What does it take to be a CISM Running athlete? It takes many early mornings to get kilometres in before a full day of work, dedicating your Saturdays to long runs and going that extra mile every single time. For most people, this goal seems out of reach and this standard too high to achieve. For many years I felt the same way. It took me many kilometres, many early mornings, many races, and many practices working on form, agility, and speed to become the runner I am today. If you asked my teammates at training camp, they would say it takes a lot of heart and a lot of dedication to put in the hours and the focus to run at the national and international level.
Why do high performance runners need a training camp? As runners, we can all benefit from focusing on our weaknesses and learning how to improve technique, endurance, and pace through specific guidance/lessons by training experts and coaches. This was one of the main focuses during the training camp with new coach Aaron Grainge who joined team manager Major Mike Mueller. Having guidance and support from personal trainers and coaches can benefit the athlete tremendously, by reducing injury and allowing athletes to reach their peak running potential.
Our running adventure began on March 12 and ran until the 16th in Esquimalt, BC. During this time we didn’t just run, we spent hours in the gym, the classroom, and the cafeteria fuelling our bodies for peak performance. We spent our mornings running through the beautiful scenery of Elk Lake, Thetis Lake, and the track at the Pacific Institute for Sport Excellence. We also participated in a VO2 max testing, allowing our coaches to individualize training, and determine accurate paces for our workouts. VO2 max helps measure the maximum rate of oxygen consumption an athlete can attain while running at peak speed. We spent many afternoons at the Naden Athletic Center learning about proper weightlifting techniques while also developing our running muscles. I enjoyed the critical feedback from the coaches that helped me improve my technique and helped me to prevent future injuries. I also enjoyed learning from others as we had a diverse group of athletes, from 5k specialists to the marathon runners. it was a great opportunity to trade training success, tips, and tricks to help each other perform to our potentials.

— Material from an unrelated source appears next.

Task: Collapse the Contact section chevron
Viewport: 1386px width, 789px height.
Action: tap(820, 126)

During this week we also focused on nutrition, learning how, and what, to eat to fuel our bodies for our training, workouts, and races. We even had a few briefs on injury prevention which I found helpful, and I’m eager to implement what I learned into my everyday training to stay healthy and injury free.

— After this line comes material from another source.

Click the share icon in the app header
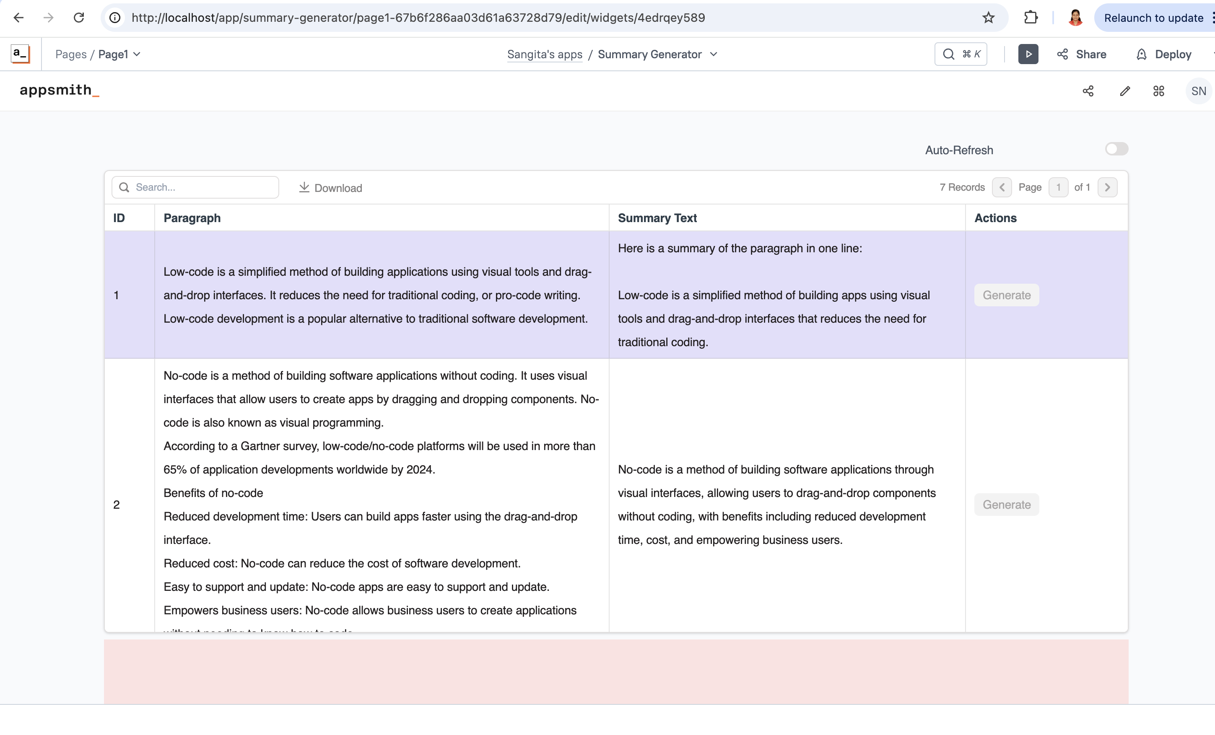Screen dimensions: 1215x735 pyautogui.click(x=1088, y=91)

Next on the agenda for the CAF CISM Running Team is the marathon in Beirut, Lebanon 9-13 Nov 2018 and a cross country race in Luanda, Angola 8-13 Nov 2018.
Only marathon results will be considered for marathon team selection and only 5k* and 10k results will be used for cross country team selection. *Note Women’s cross country race is only 5k distance; it is recommended 5k results be submitted. Results for all races will be due by August 27, 2018, in order to select teams and allow time for goal race training and event travel planning. The fastest times submitted will be used for team selection and rolling down to the next fastest times will occur if primary athletes are not able to race. Competitive times for the marathon are sub 2:40:00 for men and 3:10:00 for women; for Cross country sub 16:00 minute 5k for men and 18:00 for women.